::: Verilen metin :::

Cenab-ı Mevla (c.c.) cümlemize evliyaullah’ın muhabbetini ve hidayete erenlerin yoluna uymayı nasip eylesin. Amin !

Süfyan-ı Sevri (r.a.) şöyle demiştir:

“ Batıl yollara gidenlerin hüsran olacağı müthiş (kıyamet gününde) hiç kimse için kurtuluş yoktur. Ancak nebiler (peygamberler), nebilere tabi olan veya onları sevenler kurtulacaktır. Şayet bir arifi-i billah (veli), doğuda bir gerçeği konuşsa, ta batıdaki onu sever birini muhabbeti hasebince o hakikatten nasibini alır.

Bir kişi de biriyle kucaklaşır. Oysa ikisi arasındaki uzaklık, doğu batı arasındaki mesafeden fazladır.

Ariflerin kalbi söyler, muridlerin kalbine yazılır.”

:::

◆ **Görev 1**: Verilen metne göre bir veli doğuda bir gerçeği konuşursa, batıda onu seven kişiye ne olur?
◆ **Görev 2**: Verilen metinde kıyamet gününde kurtulacağı söylenen kimselerin hepsini sıralayın.

::: Veri listesi :::

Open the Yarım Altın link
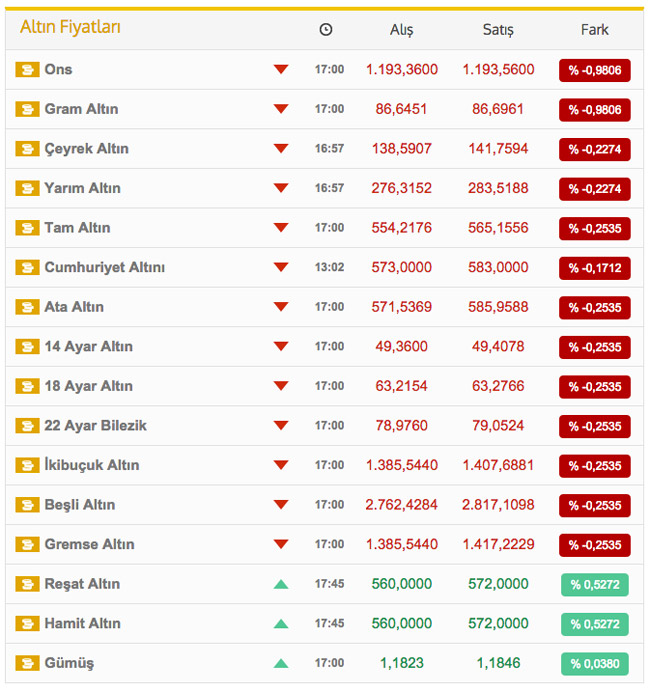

:::
::: Veri listesi :::

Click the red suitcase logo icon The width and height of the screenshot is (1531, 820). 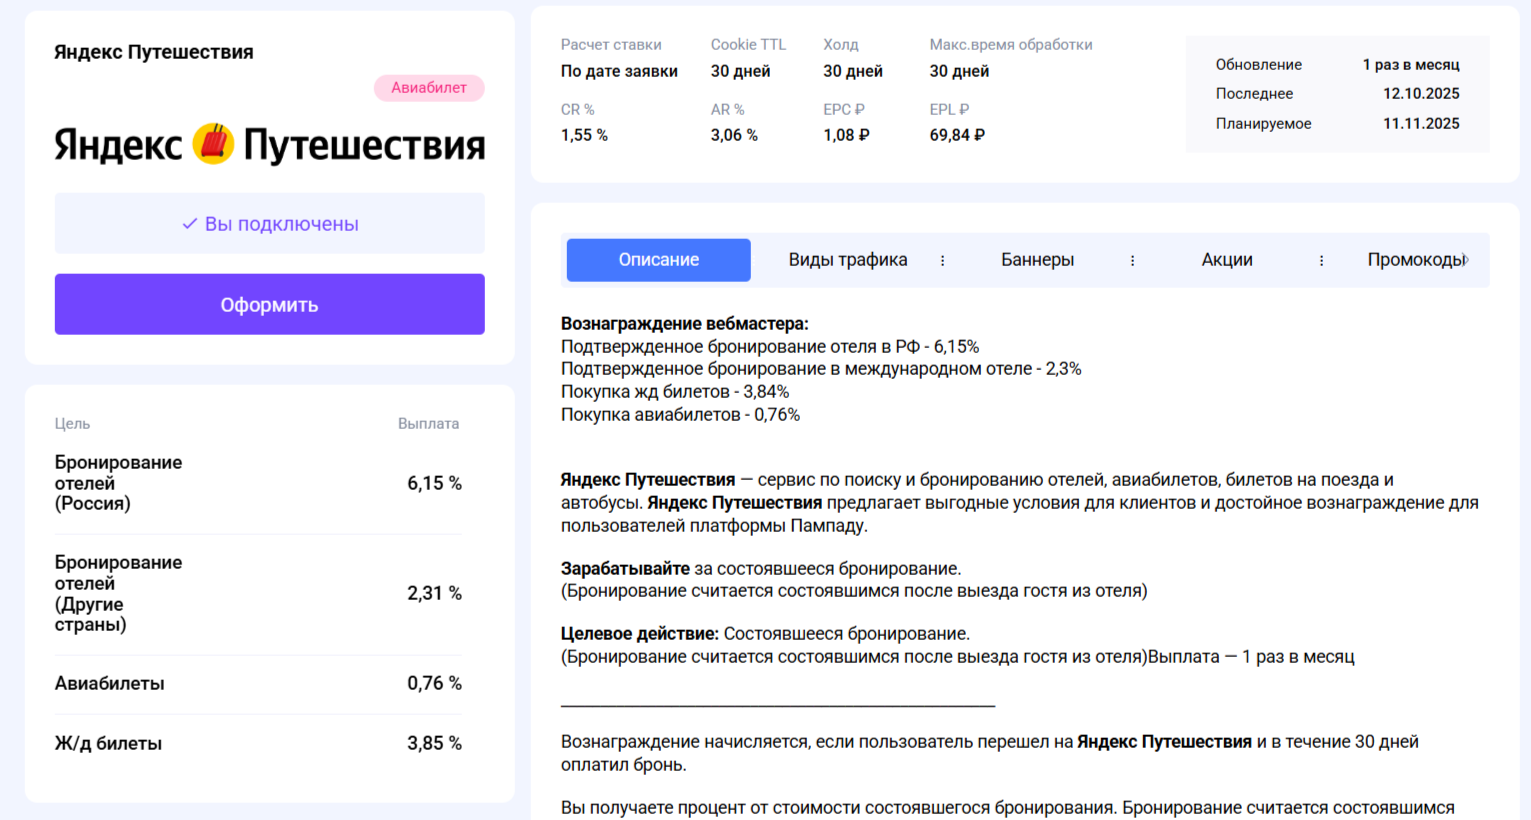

:::

◆ **Tam yanıt 1**: Batıda onu seven kişi, muhabbeti hasebince o hakikatten nasibini alır.

◆ **Tam yanıt 2**:
- Nebiler (peygamberler)
- Nebilere tabi olanlar
- Nebileri sevenler